Reactory founder Mark Eltom has a bonus incentive for investors who chip in $100,000 to his latest capital raise: a bottle of whisky that was accidentally left maturing for eight months.
Now eight months isn’t usually a long time for whisky to mature, but Eltom claims his specialised maturing vats can make a whisky taste 10-years-old in a quarter of that time.
When he pulled the tarp off his first reactor and found it had been running for most of the year, Eltom expected the lost whisky would be ruined – instead, he said it was comparable to a top shelf drop.
“We don’t know what happened in that reactor,” he told Startup Daily. “It’s 57 per cent alcohol and there’s almost no burn.”
The Auckland-based Reactory is heading toward a $4 million capital raise and Eltom wants to find a cornerstone who can foot half the bill and help connect him with a network of alcohol producers and distilleries.
“We finished our pre-seed in November and closed with enough to show we can get this out of my garage and scale,” Eltom said.
“We’ve got a bigger reactor coming which I want to leverage and increase throughput.”
The aim is to get to the point where large quantities of pure spirits come into Reactory and come out a week later tasting as if they’ve been sitting in a barrel for 10 or 20 years.
For distillers, this is a big deal. Brown spirits – rum, whisky, tequila – get their colour and lots of flavour from the time they spend in barrels.
Storing spirits in a barrel is costly and time consuming, especially for younger companies that don’t have the runway to have their product waiting in storage for years on end.
“The goal is to make something that people will taste and go ‘that tastes like a 10 year or a 12 year’,” Eltom said.

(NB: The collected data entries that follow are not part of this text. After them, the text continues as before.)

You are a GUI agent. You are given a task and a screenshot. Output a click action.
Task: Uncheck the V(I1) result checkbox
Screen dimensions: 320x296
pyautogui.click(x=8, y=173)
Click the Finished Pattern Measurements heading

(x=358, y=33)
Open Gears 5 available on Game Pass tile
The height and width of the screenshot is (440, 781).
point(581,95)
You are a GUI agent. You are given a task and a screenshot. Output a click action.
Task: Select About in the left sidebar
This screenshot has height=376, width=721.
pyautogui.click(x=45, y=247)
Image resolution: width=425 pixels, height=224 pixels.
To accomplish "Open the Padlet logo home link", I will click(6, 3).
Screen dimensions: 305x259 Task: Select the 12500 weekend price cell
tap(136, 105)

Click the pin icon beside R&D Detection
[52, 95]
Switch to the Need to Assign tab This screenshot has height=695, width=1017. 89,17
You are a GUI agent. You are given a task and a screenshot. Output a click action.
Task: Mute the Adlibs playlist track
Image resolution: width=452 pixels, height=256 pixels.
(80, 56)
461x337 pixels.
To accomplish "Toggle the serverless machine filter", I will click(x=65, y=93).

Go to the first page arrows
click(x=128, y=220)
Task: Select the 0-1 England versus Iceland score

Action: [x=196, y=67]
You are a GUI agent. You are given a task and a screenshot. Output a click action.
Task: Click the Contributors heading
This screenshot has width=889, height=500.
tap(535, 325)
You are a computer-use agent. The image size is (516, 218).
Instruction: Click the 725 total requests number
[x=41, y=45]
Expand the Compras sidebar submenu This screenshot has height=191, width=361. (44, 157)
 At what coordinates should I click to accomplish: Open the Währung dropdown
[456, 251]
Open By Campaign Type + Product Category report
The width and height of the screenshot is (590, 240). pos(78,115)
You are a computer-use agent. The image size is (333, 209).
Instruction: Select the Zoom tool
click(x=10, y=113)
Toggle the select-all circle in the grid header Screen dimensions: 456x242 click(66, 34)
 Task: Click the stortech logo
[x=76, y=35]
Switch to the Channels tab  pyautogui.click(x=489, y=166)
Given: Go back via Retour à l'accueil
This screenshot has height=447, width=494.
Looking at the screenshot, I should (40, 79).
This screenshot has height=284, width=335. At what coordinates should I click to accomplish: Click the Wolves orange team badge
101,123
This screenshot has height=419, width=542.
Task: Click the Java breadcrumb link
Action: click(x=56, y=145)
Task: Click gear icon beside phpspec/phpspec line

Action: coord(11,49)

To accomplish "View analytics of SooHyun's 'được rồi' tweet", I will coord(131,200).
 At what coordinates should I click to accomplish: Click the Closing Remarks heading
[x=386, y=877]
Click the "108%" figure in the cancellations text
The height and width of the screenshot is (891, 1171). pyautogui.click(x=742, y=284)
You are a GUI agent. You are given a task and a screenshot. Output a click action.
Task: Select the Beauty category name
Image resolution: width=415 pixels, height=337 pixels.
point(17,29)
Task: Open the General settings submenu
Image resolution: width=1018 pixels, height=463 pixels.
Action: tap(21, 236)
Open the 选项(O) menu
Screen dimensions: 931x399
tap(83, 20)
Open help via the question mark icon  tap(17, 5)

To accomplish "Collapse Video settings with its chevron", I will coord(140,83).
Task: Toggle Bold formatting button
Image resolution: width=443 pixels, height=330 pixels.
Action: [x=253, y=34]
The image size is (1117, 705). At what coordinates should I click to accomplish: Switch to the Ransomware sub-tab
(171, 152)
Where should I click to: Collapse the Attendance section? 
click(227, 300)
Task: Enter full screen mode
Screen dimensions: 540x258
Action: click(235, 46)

“We’re not saying that ageing in barrels is bad, just that we have another way to do it. It’s faster, more environmentally friendly, and less capital intensive.”
But while Eltom’s adopted New Zealand home is happy selling alcohol exclusively matured in a stainless steel reactor, other countries like Australia don’t look so kindly on spirits that haven’t spent time in barrels.
A law from early Federation – the Excise Act 1901 – specifically says whisky, brandy and rum must have “matured by storage in wood for at least 2 years” before it is sold in Australia.
Some startup distilleries have gotten around the law by calling their product ‘single malt’, not whisky, creating something of a row between distillers.
Eltom is looking to Australia’s larger pool of VCs for his $4 million funding round and said he is working with people to try and get the old laws updated for modern times.
“Change comes with resistance,” Eltom told Startup Daily. “If this was going to be easy, it would have been done already.”